Solar-driven photocatalytic reduction of copper(ii) to copper(i) and zerovalent copper (Cu(0)): a sustainable approach for solar recovery of copper on a pilot scale

Abstract

Copper stands at the forefront of materials driving the global transition to renewable energy and is a valued material for various important applications. For the first time, this paper presents an environmentally sustainable approach for recovering metallic copper through photocatalytic processes on a pilot scale, avoiding the energy-intensive conventional techniques. The study is focused on the selective photocatalytic reduction of copper(II) to either copper(I) or zerovalent copper (Cu(0)) based on the reaction conditions. This entire process does not involve strong acids or bases or any hazardous chemicals but needs only light and simple photocatalysts such as zinc oxide (ZnO) and poly(o-phenylenediamine)/zinc oxide (POPD/ZnO). A raceway pond reactor (RPR) was used to scale up the process in deionized water (DW), tap water (TW), and seawater (SW) using ZnO. Thermodynamic considerations were used to predict the reduction of Cu(II) to Cu(I) {Cu(II)/Cu(I) (+0.153 V)} and Cu(0){Cu(II)/Cu(0) (+0.337 V), Cu(I)/Cu(0) (+0.521 V)}. Formic acid served as a sacrificial reagent, while chloride ions modulated the reaction pathways and products at pH 6.5. The copper speciation of Cu(II), Cu(I), and Cu(0) was analyzed using X-ray diffraction (XRD), fluorescence spectroscopy (FS), laser-induced breakdown spectroscopy (LIBS), energy-dispersive X-ray spectroscopy (EDX), and flame atomic absorption spectroscopy (FAAS).

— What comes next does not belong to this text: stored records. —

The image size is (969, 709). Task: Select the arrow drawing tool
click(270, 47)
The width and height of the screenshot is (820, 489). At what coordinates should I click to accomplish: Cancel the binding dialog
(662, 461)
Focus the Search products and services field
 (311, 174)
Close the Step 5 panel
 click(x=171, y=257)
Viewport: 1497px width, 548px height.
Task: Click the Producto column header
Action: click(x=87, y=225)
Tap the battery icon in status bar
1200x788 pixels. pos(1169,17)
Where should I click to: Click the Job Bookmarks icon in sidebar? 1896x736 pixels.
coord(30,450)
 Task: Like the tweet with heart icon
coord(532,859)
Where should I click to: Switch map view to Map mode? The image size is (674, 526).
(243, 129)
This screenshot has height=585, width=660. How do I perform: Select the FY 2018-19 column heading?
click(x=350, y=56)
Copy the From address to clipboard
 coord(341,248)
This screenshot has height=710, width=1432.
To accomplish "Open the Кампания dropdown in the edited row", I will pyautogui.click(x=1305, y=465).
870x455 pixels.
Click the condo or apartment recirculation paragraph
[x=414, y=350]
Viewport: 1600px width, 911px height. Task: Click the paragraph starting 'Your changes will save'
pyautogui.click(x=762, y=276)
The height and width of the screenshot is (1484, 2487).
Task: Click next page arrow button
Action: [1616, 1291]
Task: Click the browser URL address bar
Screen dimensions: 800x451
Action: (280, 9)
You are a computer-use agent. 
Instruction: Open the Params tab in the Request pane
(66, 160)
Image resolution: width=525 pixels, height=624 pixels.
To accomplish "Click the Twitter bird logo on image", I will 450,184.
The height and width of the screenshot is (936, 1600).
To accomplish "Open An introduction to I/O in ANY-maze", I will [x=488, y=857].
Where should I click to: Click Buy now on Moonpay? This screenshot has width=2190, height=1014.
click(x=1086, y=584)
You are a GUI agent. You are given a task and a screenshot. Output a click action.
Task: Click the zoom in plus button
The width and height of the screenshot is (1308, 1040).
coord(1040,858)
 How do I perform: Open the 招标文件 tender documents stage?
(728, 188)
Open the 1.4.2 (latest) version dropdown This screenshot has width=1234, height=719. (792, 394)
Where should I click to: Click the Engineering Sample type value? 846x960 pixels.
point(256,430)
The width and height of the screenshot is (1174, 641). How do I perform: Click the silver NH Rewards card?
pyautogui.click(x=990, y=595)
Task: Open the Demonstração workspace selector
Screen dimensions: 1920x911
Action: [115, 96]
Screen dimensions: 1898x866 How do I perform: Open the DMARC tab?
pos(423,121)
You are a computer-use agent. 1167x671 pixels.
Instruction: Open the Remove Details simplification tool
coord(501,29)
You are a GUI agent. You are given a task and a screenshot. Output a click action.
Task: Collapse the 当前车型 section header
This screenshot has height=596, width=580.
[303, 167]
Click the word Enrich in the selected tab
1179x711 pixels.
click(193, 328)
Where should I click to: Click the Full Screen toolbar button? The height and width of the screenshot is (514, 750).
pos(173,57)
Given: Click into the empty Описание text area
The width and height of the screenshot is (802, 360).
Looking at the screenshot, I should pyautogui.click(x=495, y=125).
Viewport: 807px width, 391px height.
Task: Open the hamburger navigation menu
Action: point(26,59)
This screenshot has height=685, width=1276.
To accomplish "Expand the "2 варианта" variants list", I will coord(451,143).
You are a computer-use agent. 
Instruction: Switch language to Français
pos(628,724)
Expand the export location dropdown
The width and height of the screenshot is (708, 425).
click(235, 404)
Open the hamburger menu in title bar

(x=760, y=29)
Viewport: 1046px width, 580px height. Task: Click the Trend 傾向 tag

The “first copper coin” was produced solely through 100% solar energy-driven photocatalysis. With an 80% recovery rate of Cu(0), our approach demonstrates a proof of concept for efficient copper recovery from wastewater, the mining industry, and e-waste. These findings offer valuable insights for further exploration of solar-driven metal recovery processes, underscoring the potential of solar energy in fostering sustainable industrial practices.